[start]
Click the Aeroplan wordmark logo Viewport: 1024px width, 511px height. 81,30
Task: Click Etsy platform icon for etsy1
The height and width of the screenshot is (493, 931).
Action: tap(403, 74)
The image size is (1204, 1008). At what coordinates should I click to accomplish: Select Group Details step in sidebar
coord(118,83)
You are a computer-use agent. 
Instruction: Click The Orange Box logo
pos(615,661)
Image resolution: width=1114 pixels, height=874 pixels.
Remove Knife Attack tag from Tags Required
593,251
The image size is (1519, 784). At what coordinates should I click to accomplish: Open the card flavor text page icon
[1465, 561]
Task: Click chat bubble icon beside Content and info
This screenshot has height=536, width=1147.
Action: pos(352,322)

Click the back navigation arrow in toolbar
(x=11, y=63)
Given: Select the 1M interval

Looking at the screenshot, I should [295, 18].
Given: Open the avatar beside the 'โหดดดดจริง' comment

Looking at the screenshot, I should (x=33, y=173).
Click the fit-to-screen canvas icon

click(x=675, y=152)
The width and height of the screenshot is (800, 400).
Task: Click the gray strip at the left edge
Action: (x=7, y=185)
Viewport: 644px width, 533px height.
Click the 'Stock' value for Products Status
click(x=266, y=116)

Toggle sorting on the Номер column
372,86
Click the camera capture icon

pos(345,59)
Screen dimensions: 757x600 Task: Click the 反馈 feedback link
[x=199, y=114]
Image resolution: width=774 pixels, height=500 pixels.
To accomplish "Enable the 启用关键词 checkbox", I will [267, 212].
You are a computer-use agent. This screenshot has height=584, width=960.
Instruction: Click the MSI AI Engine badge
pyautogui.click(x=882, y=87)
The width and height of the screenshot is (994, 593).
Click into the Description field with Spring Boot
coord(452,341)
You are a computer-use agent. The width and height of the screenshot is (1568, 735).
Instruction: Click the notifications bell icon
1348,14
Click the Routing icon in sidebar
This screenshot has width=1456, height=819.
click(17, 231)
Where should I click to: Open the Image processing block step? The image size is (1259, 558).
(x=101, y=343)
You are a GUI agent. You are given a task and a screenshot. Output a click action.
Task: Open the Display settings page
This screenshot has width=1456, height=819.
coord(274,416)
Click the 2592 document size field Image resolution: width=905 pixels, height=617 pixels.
[end]
● Task prompt
Rewrite the listing above as a numbered list, leaving out the blank lines.

● Solution for this exercise
1. Click the Aeroplan wordmark logo Viewport: 1024px width, 511px height. 81,30
2. Task: Click Etsy platform icon for etsy1
3. The height and width of the screenshot is (493, 931).
4. Action: tap(403, 74)
5. The image size is (1204, 1008). At what coordinates should I click to accomplish: Select Group Details step in sidebar
6. coord(118,83)
7. You are a computer-use agent. 
8. Instruction: Click The Orange Box logo
9. pos(615,661)
10. Image resolution: width=1114 pixels, height=874 pixels.
11. Remove Knife Attack tag from Tags Required
12. 593,251
13. The image size is (1519, 784). At what coordinates should I click to accomplish: Open the card flavor text page icon
14. [1465, 561]
15. Task: Click chat bubble icon beside Content and info
16. This screenshot has height=536, width=1147.
17. Action: pos(352,322)
18. Click the back navigation arrow in toolbar
19. (x=11, y=63)
20. Given: Select the 1M interval
21. Looking at the screenshot, I should [295, 18].
22. Given: Open the avatar beside the 'โหดดดดจริง' comment
23. Looking at the screenshot, I should (x=33, y=173).
24. Click the fit-to-screen canvas icon
25. click(x=675, y=152)
26. The width and height of the screenshot is (800, 400).
27. Task: Click the gray strip at the left edge
28. Action: (x=7, y=185)
29. Viewport: 644px width, 533px height.
30. Click the 'Stock' value for Products Status
31. click(x=266, y=116)
32. Toggle sorting on the Номер column
33. 372,86
34. Click the camera capture icon
35. pos(345,59)
36. Screen dimensions: 757x600 Task: Click the 反馈 feedback link
37. [x=199, y=114]
38. Image resolution: width=774 pixels, height=500 pixels.
39. To accomplish "Enable the 启用关键词 checkbox", I will [267, 212].
40. You are a computer-use agent. This screenshot has height=584, width=960.
41. Instruction: Click the MSI AI Engine badge
42. pyautogui.click(x=882, y=87)
43. The width and height of the screenshot is (994, 593).
44. Click into the Description field with Spring Boot
45. coord(452,341)
46. You are a computer-use agent. The width and height of the screenshot is (1568, 735).
47. Instruction: Click the notifications bell icon
48. 1348,14
49. Click the Routing icon in sidebar
50. This screenshot has width=1456, height=819.
51. click(17, 231)
52. Where should I click to: Open the Image processing block step? The image size is (1259, 558).
53. (x=101, y=343)
54. You are a GUI agent. You are given a task and a screenshot. Output a click action.
55. Task: Open the Display settings page
56. This screenshot has width=1456, height=819.
57. coord(274,416)
58. Click the 2592 document size field Image resolution: width=905 pixels, height=617 pixels.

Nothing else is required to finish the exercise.